# Activity
Every record below, from first to last: print it exactly as shown.

# Given entries
____
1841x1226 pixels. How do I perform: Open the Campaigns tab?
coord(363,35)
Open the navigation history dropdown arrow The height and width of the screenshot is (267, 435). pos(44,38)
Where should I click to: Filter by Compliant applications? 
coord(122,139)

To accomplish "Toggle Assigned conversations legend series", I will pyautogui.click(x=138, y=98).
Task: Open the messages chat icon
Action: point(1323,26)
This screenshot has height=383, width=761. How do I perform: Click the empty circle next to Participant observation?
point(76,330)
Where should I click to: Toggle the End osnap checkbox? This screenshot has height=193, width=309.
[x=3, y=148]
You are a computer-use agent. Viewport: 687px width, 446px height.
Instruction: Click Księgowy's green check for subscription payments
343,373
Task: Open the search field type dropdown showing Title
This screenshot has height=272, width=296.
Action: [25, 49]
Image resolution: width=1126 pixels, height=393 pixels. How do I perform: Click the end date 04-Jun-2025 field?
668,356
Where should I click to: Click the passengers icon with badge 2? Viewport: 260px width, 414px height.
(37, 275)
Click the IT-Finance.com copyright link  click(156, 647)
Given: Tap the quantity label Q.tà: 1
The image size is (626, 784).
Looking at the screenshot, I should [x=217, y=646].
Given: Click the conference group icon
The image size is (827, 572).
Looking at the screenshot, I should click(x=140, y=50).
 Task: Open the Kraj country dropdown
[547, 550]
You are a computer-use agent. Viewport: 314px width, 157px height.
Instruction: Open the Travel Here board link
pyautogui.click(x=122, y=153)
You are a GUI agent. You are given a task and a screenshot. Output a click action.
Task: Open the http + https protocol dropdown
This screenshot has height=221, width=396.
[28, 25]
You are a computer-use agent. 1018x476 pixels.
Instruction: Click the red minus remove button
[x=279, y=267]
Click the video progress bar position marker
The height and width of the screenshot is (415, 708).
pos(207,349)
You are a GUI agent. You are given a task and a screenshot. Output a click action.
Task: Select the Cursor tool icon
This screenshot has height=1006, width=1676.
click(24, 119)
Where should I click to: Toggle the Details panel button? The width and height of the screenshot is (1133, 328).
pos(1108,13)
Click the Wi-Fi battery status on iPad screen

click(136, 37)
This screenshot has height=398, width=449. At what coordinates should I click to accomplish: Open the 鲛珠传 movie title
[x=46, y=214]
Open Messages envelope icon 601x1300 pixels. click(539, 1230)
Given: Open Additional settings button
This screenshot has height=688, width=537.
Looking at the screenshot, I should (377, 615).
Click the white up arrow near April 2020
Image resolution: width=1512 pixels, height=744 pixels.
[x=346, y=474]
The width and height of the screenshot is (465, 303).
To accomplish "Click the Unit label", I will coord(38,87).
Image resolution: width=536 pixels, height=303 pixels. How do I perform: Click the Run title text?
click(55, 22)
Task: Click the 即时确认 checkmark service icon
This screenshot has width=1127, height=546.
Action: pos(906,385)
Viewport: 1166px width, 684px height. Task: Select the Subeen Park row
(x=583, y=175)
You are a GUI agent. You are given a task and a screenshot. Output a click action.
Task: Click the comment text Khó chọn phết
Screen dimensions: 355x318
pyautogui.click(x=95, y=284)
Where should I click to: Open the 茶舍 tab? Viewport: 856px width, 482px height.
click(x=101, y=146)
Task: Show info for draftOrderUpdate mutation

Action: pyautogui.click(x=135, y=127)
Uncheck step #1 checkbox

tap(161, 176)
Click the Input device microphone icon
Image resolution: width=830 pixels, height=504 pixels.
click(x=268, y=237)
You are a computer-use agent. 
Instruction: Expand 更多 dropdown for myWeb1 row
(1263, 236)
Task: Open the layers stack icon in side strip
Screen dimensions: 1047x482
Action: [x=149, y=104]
____
# Response area
1841x1226 pixels. How do I perform: Open the Campaigns tab?
coord(363,35)
Open the navigation history dropdown arrow The height and width of the screenshot is (267, 435). pos(44,38)
Where should I click to: Filter by Compliant applications? 
coord(122,139)

To accomplish "Toggle Assigned conversations legend series", I will pyautogui.click(x=138, y=98).
Task: Open the messages chat icon
Action: point(1323,26)
This screenshot has height=383, width=761. How do I perform: Click the empty circle next to Participant observation?
point(76,330)
Where should I click to: Toggle the End osnap checkbox? This screenshot has height=193, width=309.
[x=3, y=148]
You are a computer-use agent. Viewport: 687px width, 446px height.
Instruction: Click Księgowy's green check for subscription payments
343,373
Task: Open the search field type dropdown showing Title
This screenshot has height=272, width=296.
Action: [25, 49]
Image resolution: width=1126 pixels, height=393 pixels. How do I perform: Click the end date 04-Jun-2025 field?
668,356
Where should I click to: Click the passengers icon with badge 2? Viewport: 260px width, 414px height.
(37, 275)
Click the IT-Finance.com copyright link  click(156, 647)
Given: Tap the quantity label Q.tà: 1
The image size is (626, 784).
Looking at the screenshot, I should [x=217, y=646].
Given: Click the conference group icon
The image size is (827, 572).
Looking at the screenshot, I should click(x=140, y=50).
 Task: Open the Kraj country dropdown
[547, 550]
You are a computer-use agent. Viewport: 314px width, 157px height.
Instruction: Open the Travel Here board link
pyautogui.click(x=122, y=153)
You are a GUI agent. You are given a task and a screenshot. Output a click action.
Task: Open the http + https protocol dropdown
This screenshot has height=221, width=396.
[28, 25]
You are a computer-use agent. 1018x476 pixels.
Instruction: Click the red minus remove button
[x=279, y=267]
Click the video progress bar position marker
The height and width of the screenshot is (415, 708).
pos(207,349)
You are a GUI agent. You are given a task and a screenshot. Output a click action.
Task: Select the Cursor tool icon
This screenshot has height=1006, width=1676.
click(24, 119)
Where should I click to: Toggle the Details panel button? The width and height of the screenshot is (1133, 328).
pos(1108,13)
Click the Wi-Fi battery status on iPad screen

click(136, 37)
This screenshot has height=398, width=449. At what coordinates should I click to accomplish: Open the 鲛珠传 movie title
[x=46, y=214]
Open Messages envelope icon 601x1300 pixels. click(539, 1230)
Given: Open Additional settings button
This screenshot has height=688, width=537.
Looking at the screenshot, I should (377, 615).
Click the white up arrow near April 2020
Image resolution: width=1512 pixels, height=744 pixels.
[x=346, y=474]
The width and height of the screenshot is (465, 303).
To accomplish "Click the Unit label", I will coord(38,87).
Image resolution: width=536 pixels, height=303 pixels. How do I perform: Click the Run title text?
click(55, 22)
Task: Click the 即时确认 checkmark service icon
This screenshot has width=1127, height=546.
Action: pos(906,385)
Viewport: 1166px width, 684px height. Task: Select the Subeen Park row
(x=583, y=175)
You are a GUI agent. You are given a task and a screenshot. Output a click action.
Task: Click the comment text Khó chọn phết
Screen dimensions: 355x318
pyautogui.click(x=95, y=284)
Where should I click to: Open the 茶舍 tab? Viewport: 856px width, 482px height.
click(x=101, y=146)
Task: Show info for draftOrderUpdate mutation

Action: pyautogui.click(x=135, y=127)
Uncheck step #1 checkbox

tap(161, 176)
Click the Input device microphone icon
Image resolution: width=830 pixels, height=504 pixels.
click(x=268, y=237)
You are a computer-use agent. 
Instruction: Expand 更多 dropdown for myWeb1 row
(1263, 236)
Task: Open the layers stack icon in side strip
Screen dimensions: 1047x482
Action: [x=149, y=104]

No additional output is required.